Even if all this money doesn’t add up to enough to require you to file, you should anyway. Why?
The money you made may have required you to file self-employment taxes (SE). There is a $400 threshold that triggers SE tax payment.
Secondly, the IRS receives copies of 1099s when they are issued. Those curious agents may want to know what income they heard about. It may lead to more inquiries from the IRS examiner regarding other earnings not reported to third parties.
It notes on page 5 of Publication 501 about the 1099-B that “filing a return may prevent you from getting a notice from the IRS.” Therefore, I should file!
8. You want to establish a placeholder for tax carryforwards. Non-used deductions and credits can be carried over to the following year.

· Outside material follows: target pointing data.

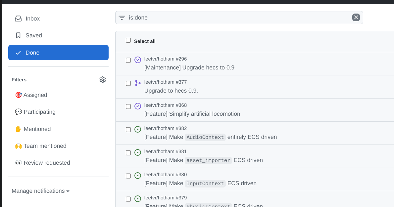Select checkbox for InputContext ECS driven notification
This screenshot has width=394, height=207.
tap(128, 176)
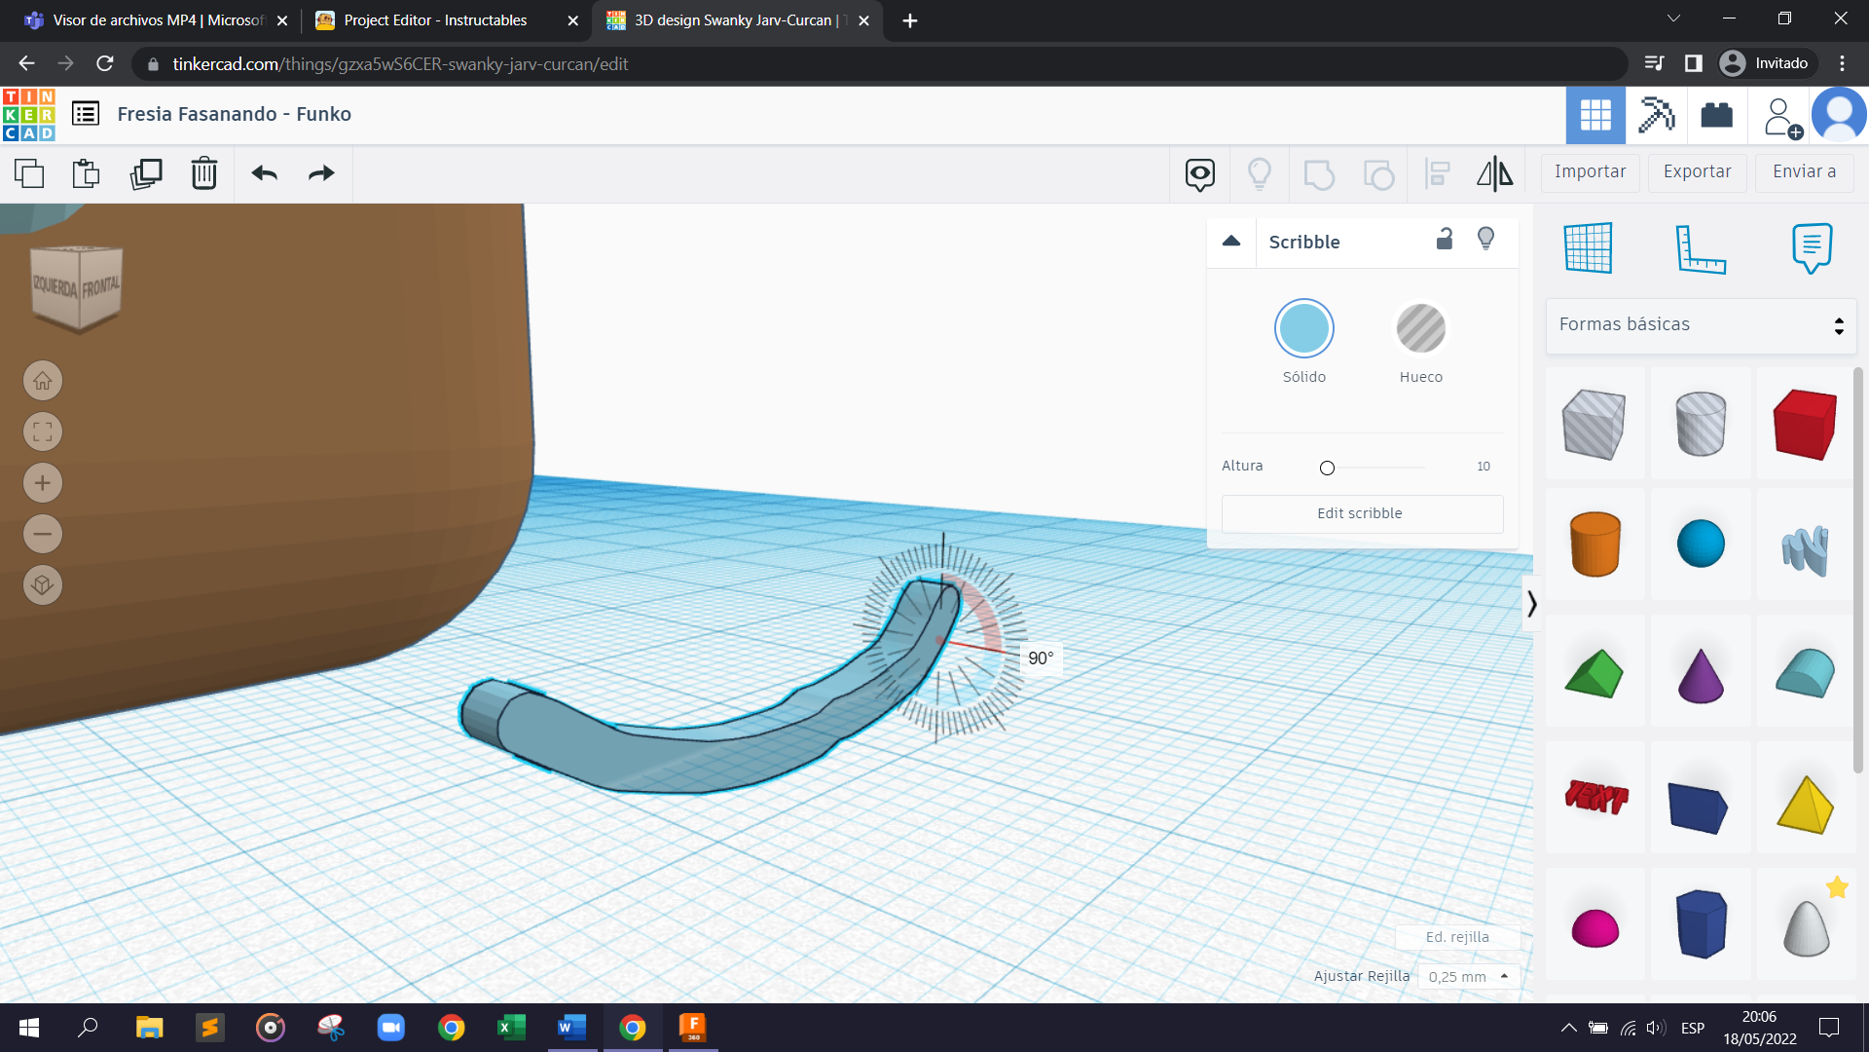Select the Ruler tool
Image resolution: width=1869 pixels, height=1052 pixels.
tap(1700, 247)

Sue – let’s call her Sue in this example – had a terrible 2022 and lost money. Additionally, Sue was eligible to deduct her home office expenses. However, since she didn’t make a profit, she can’t use the home office write-off.
Sue can, however, carry the unused home office deduction into this year, when she expects (fingers and toes crossed) to make more self-employment money. But she must file for the initial claim to claim that carryforward amount in a better-paying year.
9. You must file a state return. There is some form of income tax collected in most states. The state returns most of those jurisdictions use are based on the federal tax filings of the residents. The federal version may be helpful to meet state tax obligations in such places. It may even get you a state refund.
10. You want to be in the system for future automatic benefits. Taxpayers, the IRS, and those not required to file returns had a lot of headaches distributing COVID pandemic benefits. Adding new laws, including automatic money transfers, to the IRS’ workload wasn’t the first time. Are you familiar with the tax rebates that George W. Bush issued?
There will be more times like this in the future. In the end, the IRS is likely to distribute temporary government relief. As we learned from the coronavirus payments, the only way to get that money is already in the IRS system. The easiest way to get there is to file a tax return.
If any of these circumstances apply to you, sending Uncle Sam a tax return is a good idea.
You’ll need to work hard on it. Tax professionals can also help, including with Free files and software at no cost.
You should get a refund if you file your taxes and get a refund for it.